Cellular senescence as the state of permanent inhibition of cell proliferation is a tumour-suppressive mechanism. However, due to the associated secretory phenotype senescence can also contribute to cancer and possibly other age-related diseases, such as obesity, diabetes, atherosclerosis and Alzheimer's disease. There are two major mechanisms of cellular senescence; replicative senescence depends on telomere erosion or dysfunction whilst stress-induced premature senescence (SIPS) is telomere-independent and also includes oncogene-induced senescence (OIS). The senescence phenotype is characterised by altered cellular morphology, increased activity for senescence-associated-β-galactosidase (SA-β-GAL), increased formation of senescence-associated heterochromatin foci (SAHF) and promyelocytic leukemia protein nuclear bodies (PML NBs), permanent DNA damage, chromosomal instability and an inflammatory secretome. Some of these markers have been identified in cells from age-related pathologies. However, to improve our understanding of the contribution of cellular senescence to organismal ageing and age-related disease, it is imperative to define an unequivocal signature of cellular senescence that is functionally connected with normal and pathological ageing. Herein, we describe the processes leading to senescence, and the current biomarkers of cellular senescence, with particular emphasis on the causal role of DNA damage responses involved in the process. We highlight the gaps in our knowledge both of the processes leading to senescence, and the signature of cellular senescence both in vitro and in vivo. A well-defined set of senescence biomarkers for ageing and age-related disease would have a strong impact on the diagnosis, staging and predicted outcomes of age-related disease, providing the basis for a pharmacological intervention to postpone ageing and age-related disease.

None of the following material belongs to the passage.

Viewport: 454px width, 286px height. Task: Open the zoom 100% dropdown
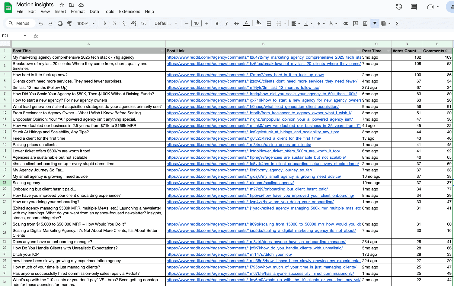coord(86,24)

Research highlights▶ There are two major mechanisms of cellular senescence; replicative senescence depends on telomere erosion or dysfunction whilst stress-induced premature senescence (SIPS) is telomere-independent and also includes oncogene-induced senescence (OIS). ▶ DNA damage response (DDR), which is induced by dysfunctional telomeres as well as DNA double-strand damage elsewhere in the genome, seems to be a crucial signalling pathway involved in cellular senescence. However whilst the link between DDR and mitosis in senescing cells may be critical for genomic instability, the role of telomeres is unclear. ▶ Further issues awaiting more in-depth studies are (i) the mechanism(s) of post-mitotic cell senescence, which may share more features with senescence of proliferating cells than previously expected, and (ii) the role of autophagy, a highly conserved mechanism and very efficient cellular response to stress. ▶ There are widespread gaps in our knowledge of both the mechanisms underlying senescence in normal ageing and disease and its pathophysiological significance. ▶ Although execution of both replicative senescence and SIPS is correlated with the appearance of several cellular markers, these senescence markers are incapable of unequivocally identifying senescent cells either in vitro or in vivo. ▶ To improve our understanding of the contribution of senescence to age-related diseases as well as normal ageing, it is imperative to identify a robust signature of cellular senescence.